• _Exercise_: From the first line to the last, give the records again exactly.
Start of Material provided
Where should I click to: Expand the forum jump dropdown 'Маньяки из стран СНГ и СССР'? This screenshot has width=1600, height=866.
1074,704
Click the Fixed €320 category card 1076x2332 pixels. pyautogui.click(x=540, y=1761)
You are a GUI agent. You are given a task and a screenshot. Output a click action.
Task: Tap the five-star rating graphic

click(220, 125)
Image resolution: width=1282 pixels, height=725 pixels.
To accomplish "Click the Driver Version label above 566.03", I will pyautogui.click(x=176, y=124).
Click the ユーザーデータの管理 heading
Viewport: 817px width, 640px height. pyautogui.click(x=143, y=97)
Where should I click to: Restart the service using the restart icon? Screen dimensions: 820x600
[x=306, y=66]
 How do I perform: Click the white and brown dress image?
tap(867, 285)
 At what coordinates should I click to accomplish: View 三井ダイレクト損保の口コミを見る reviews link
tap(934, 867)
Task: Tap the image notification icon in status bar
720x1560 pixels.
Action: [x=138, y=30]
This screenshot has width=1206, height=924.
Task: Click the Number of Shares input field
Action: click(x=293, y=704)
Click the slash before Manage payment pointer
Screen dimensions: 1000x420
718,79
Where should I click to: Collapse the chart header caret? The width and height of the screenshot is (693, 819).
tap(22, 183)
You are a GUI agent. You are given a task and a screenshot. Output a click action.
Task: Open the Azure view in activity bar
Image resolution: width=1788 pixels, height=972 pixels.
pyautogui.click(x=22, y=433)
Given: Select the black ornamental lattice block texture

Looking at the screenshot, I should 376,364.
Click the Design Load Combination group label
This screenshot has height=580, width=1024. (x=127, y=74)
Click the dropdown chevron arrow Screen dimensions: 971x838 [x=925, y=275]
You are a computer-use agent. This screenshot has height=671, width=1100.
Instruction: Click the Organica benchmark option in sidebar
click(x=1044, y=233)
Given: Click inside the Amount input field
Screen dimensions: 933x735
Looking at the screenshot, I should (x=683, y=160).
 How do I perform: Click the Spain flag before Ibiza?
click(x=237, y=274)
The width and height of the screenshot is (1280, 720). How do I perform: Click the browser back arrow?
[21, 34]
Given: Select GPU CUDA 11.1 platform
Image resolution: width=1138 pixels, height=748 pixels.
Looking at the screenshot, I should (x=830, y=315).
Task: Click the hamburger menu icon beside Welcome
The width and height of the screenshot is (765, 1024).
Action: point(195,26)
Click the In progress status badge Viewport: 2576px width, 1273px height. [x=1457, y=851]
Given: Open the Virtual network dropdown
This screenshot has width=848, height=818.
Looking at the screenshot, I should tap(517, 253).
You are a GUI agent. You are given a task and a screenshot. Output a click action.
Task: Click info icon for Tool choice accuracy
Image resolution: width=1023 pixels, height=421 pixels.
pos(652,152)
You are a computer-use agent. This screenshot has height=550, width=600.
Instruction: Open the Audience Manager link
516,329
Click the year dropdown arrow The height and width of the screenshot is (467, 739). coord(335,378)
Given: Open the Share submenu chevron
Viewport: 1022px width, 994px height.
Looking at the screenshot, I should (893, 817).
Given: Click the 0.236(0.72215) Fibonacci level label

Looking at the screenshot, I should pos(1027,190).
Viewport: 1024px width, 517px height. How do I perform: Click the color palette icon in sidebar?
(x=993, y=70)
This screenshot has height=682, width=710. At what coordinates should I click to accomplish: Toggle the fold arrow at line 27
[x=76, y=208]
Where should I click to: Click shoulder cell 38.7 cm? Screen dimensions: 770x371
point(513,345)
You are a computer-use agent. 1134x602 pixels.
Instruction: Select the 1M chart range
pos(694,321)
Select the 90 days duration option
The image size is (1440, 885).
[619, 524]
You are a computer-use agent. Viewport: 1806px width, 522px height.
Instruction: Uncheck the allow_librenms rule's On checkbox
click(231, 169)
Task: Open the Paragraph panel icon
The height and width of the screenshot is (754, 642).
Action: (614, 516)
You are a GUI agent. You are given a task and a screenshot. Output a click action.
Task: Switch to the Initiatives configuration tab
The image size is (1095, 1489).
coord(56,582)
End of Material provided
• _Written response_:
Where should I click to: Expand the forum jump dropdown 'Маньяки из стран СНГ и СССР'? This screenshot has width=1600, height=866.
1074,704
Click the Fixed €320 category card 1076x2332 pixels. pyautogui.click(x=540, y=1761)
You are a GUI agent. You are given a task and a screenshot. Output a click action.
Task: Tap the five-star rating graphic

click(220, 125)
Image resolution: width=1282 pixels, height=725 pixels.
To accomplish "Click the Driver Version label above 566.03", I will pyautogui.click(x=176, y=124).
Click the ユーザーデータの管理 heading
Viewport: 817px width, 640px height. pyautogui.click(x=143, y=97)
Where should I click to: Restart the service using the restart icon? Screen dimensions: 820x600
[x=306, y=66]
 How do I perform: Click the white and brown dress image?
tap(867, 285)
 At what coordinates should I click to accomplish: View 三井ダイレクト損保の口コミを見る reviews link
tap(934, 867)
Task: Tap the image notification icon in status bar
720x1560 pixels.
Action: [x=138, y=30]
This screenshot has width=1206, height=924.
Task: Click the Number of Shares input field
Action: click(x=293, y=704)
Click the slash before Manage payment pointer
Screen dimensions: 1000x420
718,79
Where should I click to: Collapse the chart header caret? The width and height of the screenshot is (693, 819).
tap(22, 183)
You are a GUI agent. You are given a task and a screenshot. Output a click action.
Task: Open the Azure view in activity bar
Image resolution: width=1788 pixels, height=972 pixels.
pyautogui.click(x=22, y=433)
Given: Select the black ornamental lattice block texture

Looking at the screenshot, I should 376,364.
Click the Design Load Combination group label
This screenshot has height=580, width=1024. (x=127, y=74)
Click the dropdown chevron arrow Screen dimensions: 971x838 [x=925, y=275]
You are a computer-use agent. This screenshot has height=671, width=1100.
Instruction: Click the Organica benchmark option in sidebar
click(x=1044, y=233)
Given: Click inside the Amount input field
Screen dimensions: 933x735
Looking at the screenshot, I should (x=683, y=160).
 How do I perform: Click the Spain flag before Ibiza?
click(x=237, y=274)
The width and height of the screenshot is (1280, 720). How do I perform: Click the browser back arrow?
[21, 34]
Given: Select GPU CUDA 11.1 platform
Image resolution: width=1138 pixels, height=748 pixels.
Looking at the screenshot, I should (x=830, y=315).
Task: Click the hamburger menu icon beside Welcome
The width and height of the screenshot is (765, 1024).
Action: point(195,26)
Click the In progress status badge Viewport: 2576px width, 1273px height. [x=1457, y=851]
Given: Open the Virtual network dropdown
This screenshot has width=848, height=818.
Looking at the screenshot, I should tap(517, 253).
You are a GUI agent. You are given a task and a screenshot. Output a click action.
Task: Click info icon for Tool choice accuracy
Image resolution: width=1023 pixels, height=421 pixels.
pos(652,152)
You are a computer-use agent. This screenshot has height=550, width=600.
Instruction: Open the Audience Manager link
516,329
Click the year dropdown arrow The height and width of the screenshot is (467, 739). coord(335,378)
Given: Open the Share submenu chevron
Viewport: 1022px width, 994px height.
Looking at the screenshot, I should (893, 817).
Given: Click the 0.236(0.72215) Fibonacci level label

Looking at the screenshot, I should pos(1027,190).
Viewport: 1024px width, 517px height. How do I perform: Click the color palette icon in sidebar?
(x=993, y=70)
This screenshot has height=682, width=710. At what coordinates should I click to accomplish: Toggle the fold arrow at line 27
[x=76, y=208]
Where should I click to: Click shoulder cell 38.7 cm? Screen dimensions: 770x371
point(513,345)
You are a computer-use agent. 1134x602 pixels.
Instruction: Select the 1M chart range
pos(694,321)
Select the 90 days duration option
The image size is (1440, 885).
[619, 524]
You are a computer-use agent. Viewport: 1806px width, 522px height.
Instruction: Uncheck the allow_librenms rule's On checkbox
click(231, 169)
Task: Open the Paragraph panel icon
The height and width of the screenshot is (754, 642).
Action: (614, 516)
You are a GUI agent. You are given a task and a screenshot. Output a click action.
Task: Switch to the Initiatives configuration tab
The image size is (1095, 1489).
coord(56,582)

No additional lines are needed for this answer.